▶ [Task] Would you transcribe the records word for word, please?

▶ [Task inputs]
┄┄┄┄┄┄┄┄┄┄

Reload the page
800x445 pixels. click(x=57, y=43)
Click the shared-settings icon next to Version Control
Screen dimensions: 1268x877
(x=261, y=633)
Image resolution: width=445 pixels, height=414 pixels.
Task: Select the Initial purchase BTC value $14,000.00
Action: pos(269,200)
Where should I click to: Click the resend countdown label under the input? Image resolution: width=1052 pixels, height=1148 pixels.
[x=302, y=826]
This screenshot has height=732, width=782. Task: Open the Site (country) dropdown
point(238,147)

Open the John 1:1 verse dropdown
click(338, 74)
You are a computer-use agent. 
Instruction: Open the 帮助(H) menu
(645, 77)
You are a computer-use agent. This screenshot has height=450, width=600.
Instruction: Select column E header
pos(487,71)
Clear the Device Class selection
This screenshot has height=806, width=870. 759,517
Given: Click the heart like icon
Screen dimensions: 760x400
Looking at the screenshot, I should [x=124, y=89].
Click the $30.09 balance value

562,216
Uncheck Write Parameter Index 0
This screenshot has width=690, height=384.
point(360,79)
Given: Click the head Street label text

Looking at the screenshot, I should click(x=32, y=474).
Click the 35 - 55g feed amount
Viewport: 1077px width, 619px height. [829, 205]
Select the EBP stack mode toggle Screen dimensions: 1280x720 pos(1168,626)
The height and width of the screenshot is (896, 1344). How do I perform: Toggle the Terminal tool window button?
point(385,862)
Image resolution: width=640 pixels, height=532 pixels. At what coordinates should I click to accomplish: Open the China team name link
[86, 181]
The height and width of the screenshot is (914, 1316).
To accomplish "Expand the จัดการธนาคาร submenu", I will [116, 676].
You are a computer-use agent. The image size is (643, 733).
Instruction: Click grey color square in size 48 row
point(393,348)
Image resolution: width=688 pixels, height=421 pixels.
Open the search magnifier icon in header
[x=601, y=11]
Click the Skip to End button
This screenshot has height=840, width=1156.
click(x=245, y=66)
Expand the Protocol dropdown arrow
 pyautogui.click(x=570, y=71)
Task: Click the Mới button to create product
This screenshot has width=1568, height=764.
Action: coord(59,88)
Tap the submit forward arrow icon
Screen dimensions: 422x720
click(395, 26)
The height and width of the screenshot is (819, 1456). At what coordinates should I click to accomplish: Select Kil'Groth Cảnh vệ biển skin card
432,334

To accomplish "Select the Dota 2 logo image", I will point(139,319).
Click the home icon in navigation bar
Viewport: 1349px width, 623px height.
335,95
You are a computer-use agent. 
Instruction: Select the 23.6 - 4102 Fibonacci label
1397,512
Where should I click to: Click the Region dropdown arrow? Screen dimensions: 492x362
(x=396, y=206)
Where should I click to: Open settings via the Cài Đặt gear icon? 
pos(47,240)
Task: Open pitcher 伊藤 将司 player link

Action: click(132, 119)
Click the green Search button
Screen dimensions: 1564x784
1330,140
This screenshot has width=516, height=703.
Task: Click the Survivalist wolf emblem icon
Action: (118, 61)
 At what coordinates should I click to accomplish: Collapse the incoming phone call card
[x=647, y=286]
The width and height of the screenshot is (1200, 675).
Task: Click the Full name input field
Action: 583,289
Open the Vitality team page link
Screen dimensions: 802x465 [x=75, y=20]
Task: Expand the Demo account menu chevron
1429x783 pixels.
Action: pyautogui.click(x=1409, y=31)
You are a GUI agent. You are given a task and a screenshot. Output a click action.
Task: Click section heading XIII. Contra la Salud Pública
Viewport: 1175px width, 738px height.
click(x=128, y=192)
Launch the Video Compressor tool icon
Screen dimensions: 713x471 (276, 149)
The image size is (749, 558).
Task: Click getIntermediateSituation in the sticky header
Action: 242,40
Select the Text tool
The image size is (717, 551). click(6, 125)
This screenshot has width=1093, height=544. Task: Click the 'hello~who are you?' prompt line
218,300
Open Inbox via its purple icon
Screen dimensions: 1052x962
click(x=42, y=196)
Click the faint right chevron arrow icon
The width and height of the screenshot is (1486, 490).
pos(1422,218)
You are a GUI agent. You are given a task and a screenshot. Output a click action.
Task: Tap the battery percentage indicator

┄┄┄┄┄┄┄┄┄┄

▶ [Response]
Reload the page
800x445 pixels. click(x=57, y=43)
Click the shared-settings icon next to Version Control
Screen dimensions: 1268x877
(x=261, y=633)
Image resolution: width=445 pixels, height=414 pixels.
Task: Select the Initial purchase BTC value $14,000.00
Action: pos(269,200)
Where should I click to: Click the resend countdown label under the input? Image resolution: width=1052 pixels, height=1148 pixels.
[x=302, y=826]
This screenshot has height=732, width=782. Task: Open the Site (country) dropdown
point(238,147)

Open the John 1:1 verse dropdown
click(338, 74)
You are a computer-use agent. 
Instruction: Open the 帮助(H) menu
(645, 77)
You are a computer-use agent. This screenshot has height=450, width=600.
Instruction: Select column E header
pos(487,71)
Clear the Device Class selection
This screenshot has height=806, width=870. 759,517
Given: Click the heart like icon
Screen dimensions: 760x400
Looking at the screenshot, I should [x=124, y=89].
Click the $30.09 balance value

562,216
Uncheck Write Parameter Index 0
This screenshot has width=690, height=384.
point(360,79)
Given: Click the head Street label text

Looking at the screenshot, I should click(x=32, y=474).
Click the 35 - 55g feed amount
Viewport: 1077px width, 619px height. [829, 205]
Select the EBP stack mode toggle Screen dimensions: 1280x720 pos(1168,626)
The height and width of the screenshot is (896, 1344). How do I perform: Toggle the Terminal tool window button?
point(385,862)
Image resolution: width=640 pixels, height=532 pixels. At what coordinates should I click to accomplish: Open the China team name link
[86, 181]
The height and width of the screenshot is (914, 1316).
To accomplish "Expand the จัดการธนาคาร submenu", I will [116, 676].
You are a computer-use agent. The image size is (643, 733).
Instruction: Click grey color square in size 48 row
point(393,348)
Image resolution: width=688 pixels, height=421 pixels.
Open the search magnifier icon in header
[x=601, y=11]
Click the Skip to End button
This screenshot has height=840, width=1156.
click(x=245, y=66)
Expand the Protocol dropdown arrow
 pyautogui.click(x=570, y=71)
Task: Click the Mới button to create product
This screenshot has width=1568, height=764.
Action: coord(59,88)
Tap the submit forward arrow icon
Screen dimensions: 422x720
click(395, 26)
The height and width of the screenshot is (819, 1456). At what coordinates should I click to accomplish: Select Kil'Groth Cảnh vệ biển skin card
432,334

To accomplish "Select the Dota 2 logo image", I will point(139,319).
Click the home icon in navigation bar
Viewport: 1349px width, 623px height.
335,95
You are a computer-use agent. 
Instruction: Select the 23.6 - 4102 Fibonacci label
1397,512
Where should I click to: Click the Region dropdown arrow? Screen dimensions: 492x362
(x=396, y=206)
Where should I click to: Open settings via the Cài Đặt gear icon? 
pos(47,240)
Task: Open pitcher 伊藤 将司 player link

Action: click(132, 119)
Click the green Search button
Screen dimensions: 1564x784
1330,140
This screenshot has width=516, height=703.
Task: Click the Survivalist wolf emblem icon
Action: (118, 61)
 At what coordinates should I click to accomplish: Collapse the incoming phone call card
[x=647, y=286]
The width and height of the screenshot is (1200, 675).
Task: Click the Full name input field
Action: 583,289
Open the Vitality team page link
Screen dimensions: 802x465 [x=75, y=20]
Task: Expand the Demo account menu chevron
1429x783 pixels.
Action: pyautogui.click(x=1409, y=31)
You are a GUI agent. You are given a task and a screenshot. Output a click action.
Task: Click section heading XIII. Contra la Salud Pública
Viewport: 1175px width, 738px height.
click(x=128, y=192)
Launch the Video Compressor tool icon
Screen dimensions: 713x471 (276, 149)
The image size is (749, 558).
Task: Click getIntermediateSituation in the sticky header
Action: 242,40
Select the Text tool
The image size is (717, 551). click(6, 125)
This screenshot has width=1093, height=544. Task: Click the 'hello~who are you?' prompt line
218,300
Open Inbox via its purple icon
Screen dimensions: 1052x962
click(x=42, y=196)
Click the faint right chevron arrow icon
The width and height of the screenshot is (1486, 490).
pos(1422,218)
You are a GUI agent. You are given a task and a screenshot. Output a click action.
Task: Tap the battery percentage indicator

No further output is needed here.